Risk & returns around FOMC press conferences: a novel perspective from computer vision
Alexis Marchal

TL;DR
This paper introduces a computer vision-based method to measure discussion complexity during FOMC press conferences, revealing links between communication patterns and market outcomes, thus providing new insights beyond traditional transcript analysis.
Contribution
It develops a novel computer vision approach to quantify nonverbal communication in press conferences, offering a new perspective on market reactions to Federal Reserve communications.
Findings
Complex discussions correlate with higher equity returns.
More complex discussions are associated with lower realized volatility.
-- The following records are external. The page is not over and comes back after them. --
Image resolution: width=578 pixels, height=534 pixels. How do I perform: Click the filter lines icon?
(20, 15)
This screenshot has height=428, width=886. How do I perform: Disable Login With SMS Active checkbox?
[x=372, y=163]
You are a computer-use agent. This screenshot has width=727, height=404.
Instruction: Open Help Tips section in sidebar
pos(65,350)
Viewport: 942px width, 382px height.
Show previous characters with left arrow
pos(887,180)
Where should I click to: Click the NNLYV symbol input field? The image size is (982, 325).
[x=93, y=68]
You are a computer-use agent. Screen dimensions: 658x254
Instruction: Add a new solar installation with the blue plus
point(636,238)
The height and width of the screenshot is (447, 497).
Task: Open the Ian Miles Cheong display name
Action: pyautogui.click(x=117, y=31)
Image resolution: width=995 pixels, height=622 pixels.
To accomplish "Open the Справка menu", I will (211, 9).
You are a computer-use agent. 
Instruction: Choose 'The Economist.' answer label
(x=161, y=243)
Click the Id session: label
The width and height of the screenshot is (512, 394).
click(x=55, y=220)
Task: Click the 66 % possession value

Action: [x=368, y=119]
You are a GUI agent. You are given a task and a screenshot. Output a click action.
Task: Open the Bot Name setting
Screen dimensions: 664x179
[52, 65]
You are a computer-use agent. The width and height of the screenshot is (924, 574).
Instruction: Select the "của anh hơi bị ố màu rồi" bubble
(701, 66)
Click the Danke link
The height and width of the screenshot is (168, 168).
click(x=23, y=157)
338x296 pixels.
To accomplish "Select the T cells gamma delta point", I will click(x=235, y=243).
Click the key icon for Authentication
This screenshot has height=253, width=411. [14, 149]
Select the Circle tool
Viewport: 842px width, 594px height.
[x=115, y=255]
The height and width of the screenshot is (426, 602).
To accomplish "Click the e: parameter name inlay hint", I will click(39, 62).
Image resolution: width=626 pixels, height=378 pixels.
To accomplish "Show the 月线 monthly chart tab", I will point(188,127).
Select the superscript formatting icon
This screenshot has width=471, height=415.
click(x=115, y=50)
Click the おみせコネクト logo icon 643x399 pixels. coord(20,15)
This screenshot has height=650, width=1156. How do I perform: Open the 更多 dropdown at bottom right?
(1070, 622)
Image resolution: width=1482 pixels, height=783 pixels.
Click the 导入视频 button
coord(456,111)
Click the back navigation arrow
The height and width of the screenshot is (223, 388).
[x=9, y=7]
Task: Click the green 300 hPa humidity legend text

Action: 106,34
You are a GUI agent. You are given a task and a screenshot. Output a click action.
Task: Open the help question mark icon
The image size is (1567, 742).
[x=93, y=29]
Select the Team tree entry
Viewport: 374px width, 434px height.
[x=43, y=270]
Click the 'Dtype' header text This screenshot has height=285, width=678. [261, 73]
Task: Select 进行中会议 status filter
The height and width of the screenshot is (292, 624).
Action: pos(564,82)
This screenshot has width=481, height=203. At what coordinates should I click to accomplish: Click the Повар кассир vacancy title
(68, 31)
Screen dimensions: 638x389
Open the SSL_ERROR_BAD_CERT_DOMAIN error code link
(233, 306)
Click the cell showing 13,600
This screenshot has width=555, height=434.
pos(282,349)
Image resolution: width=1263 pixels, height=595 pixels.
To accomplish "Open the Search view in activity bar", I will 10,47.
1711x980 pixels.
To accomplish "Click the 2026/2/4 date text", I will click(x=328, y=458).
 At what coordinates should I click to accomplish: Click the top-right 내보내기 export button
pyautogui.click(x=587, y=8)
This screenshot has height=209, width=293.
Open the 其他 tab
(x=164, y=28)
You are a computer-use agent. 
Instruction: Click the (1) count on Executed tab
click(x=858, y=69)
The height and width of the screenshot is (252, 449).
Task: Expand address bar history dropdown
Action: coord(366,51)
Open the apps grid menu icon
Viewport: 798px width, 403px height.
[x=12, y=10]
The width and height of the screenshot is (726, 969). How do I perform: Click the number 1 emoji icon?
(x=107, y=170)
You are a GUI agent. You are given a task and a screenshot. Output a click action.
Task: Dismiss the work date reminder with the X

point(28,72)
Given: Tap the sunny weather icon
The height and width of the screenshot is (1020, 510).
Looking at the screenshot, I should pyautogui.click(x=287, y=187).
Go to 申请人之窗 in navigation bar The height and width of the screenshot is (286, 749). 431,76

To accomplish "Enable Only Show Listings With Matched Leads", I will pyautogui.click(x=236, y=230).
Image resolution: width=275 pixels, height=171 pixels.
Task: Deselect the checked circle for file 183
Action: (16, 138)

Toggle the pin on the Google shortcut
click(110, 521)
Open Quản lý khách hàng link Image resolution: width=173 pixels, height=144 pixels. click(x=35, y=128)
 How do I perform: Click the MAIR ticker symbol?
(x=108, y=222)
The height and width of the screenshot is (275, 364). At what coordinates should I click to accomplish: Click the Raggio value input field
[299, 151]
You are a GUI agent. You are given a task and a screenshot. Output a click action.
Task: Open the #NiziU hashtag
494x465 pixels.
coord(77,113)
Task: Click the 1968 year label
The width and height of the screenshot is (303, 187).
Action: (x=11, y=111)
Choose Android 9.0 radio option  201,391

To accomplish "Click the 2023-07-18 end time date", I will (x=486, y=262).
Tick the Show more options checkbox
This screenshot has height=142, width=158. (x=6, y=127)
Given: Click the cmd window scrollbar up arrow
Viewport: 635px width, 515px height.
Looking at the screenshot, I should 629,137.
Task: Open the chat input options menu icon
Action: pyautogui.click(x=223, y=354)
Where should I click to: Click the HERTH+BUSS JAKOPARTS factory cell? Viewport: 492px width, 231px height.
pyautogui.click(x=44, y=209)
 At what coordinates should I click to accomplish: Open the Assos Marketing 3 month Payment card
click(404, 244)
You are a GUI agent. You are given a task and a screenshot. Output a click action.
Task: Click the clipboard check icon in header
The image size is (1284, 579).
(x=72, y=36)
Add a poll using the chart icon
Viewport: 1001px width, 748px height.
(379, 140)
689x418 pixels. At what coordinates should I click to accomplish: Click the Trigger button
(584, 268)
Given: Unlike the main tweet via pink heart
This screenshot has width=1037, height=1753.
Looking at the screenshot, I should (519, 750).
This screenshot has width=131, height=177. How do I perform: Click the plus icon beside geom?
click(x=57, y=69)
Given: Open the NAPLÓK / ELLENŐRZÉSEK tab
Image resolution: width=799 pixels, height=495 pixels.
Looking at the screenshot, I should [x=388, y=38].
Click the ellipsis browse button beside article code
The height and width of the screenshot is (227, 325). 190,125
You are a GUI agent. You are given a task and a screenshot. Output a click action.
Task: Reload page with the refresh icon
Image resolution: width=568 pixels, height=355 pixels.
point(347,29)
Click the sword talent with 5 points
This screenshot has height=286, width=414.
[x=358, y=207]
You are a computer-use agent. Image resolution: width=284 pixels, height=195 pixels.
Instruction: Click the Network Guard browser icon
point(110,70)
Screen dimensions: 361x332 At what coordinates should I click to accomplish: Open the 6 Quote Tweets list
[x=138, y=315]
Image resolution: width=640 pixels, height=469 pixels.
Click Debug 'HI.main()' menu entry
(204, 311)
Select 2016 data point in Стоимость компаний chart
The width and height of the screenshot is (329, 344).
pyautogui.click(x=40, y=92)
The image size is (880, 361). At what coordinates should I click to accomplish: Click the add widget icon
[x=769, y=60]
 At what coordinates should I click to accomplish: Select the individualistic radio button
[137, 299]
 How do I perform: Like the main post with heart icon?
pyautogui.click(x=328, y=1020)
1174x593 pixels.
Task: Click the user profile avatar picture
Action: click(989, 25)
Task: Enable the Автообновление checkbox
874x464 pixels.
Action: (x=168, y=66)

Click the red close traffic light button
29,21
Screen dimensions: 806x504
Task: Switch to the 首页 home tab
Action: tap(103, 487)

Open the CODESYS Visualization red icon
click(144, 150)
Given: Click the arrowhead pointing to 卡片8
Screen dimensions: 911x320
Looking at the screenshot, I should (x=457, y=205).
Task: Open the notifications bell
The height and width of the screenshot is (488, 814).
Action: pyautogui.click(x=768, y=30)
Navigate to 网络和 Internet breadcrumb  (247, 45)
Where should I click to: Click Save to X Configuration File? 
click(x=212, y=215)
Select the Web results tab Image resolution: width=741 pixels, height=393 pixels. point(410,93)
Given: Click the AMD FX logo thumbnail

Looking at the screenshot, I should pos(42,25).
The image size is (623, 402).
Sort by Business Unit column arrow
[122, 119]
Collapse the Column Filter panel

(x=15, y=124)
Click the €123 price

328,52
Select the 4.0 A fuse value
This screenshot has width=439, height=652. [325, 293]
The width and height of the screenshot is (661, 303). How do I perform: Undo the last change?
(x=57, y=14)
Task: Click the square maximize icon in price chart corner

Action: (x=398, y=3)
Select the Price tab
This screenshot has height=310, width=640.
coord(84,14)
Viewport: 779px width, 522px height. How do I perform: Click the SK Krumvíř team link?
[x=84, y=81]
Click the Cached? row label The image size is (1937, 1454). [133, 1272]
Video-based analysis captures nonverbal cues not present in transcripts.
Abstract
I propose a new tool to characterize the resolution of uncertainty around FOMC press conferences. It relies on the construction of a measure capturing the level of discussion complexity between the Fed Chair and reporters during the Q&A sessions. I show that complex discussions are associated with higher equity returns and a drop in realized volatility. The method creates an attention score by quantifying how much the Chair needs to rely on reading internal documents to be able to answer a question. This is accomplished by building a novel dataset of video images of the press conferences and leveraging recent deep learning algorithms from computer vision. This alternative data provides new information on nonverbal communication that cannot be extracted from the widely analyzed FOMC transcripts. This paper can be seen as a proof of concept that certain videos contain valuable information…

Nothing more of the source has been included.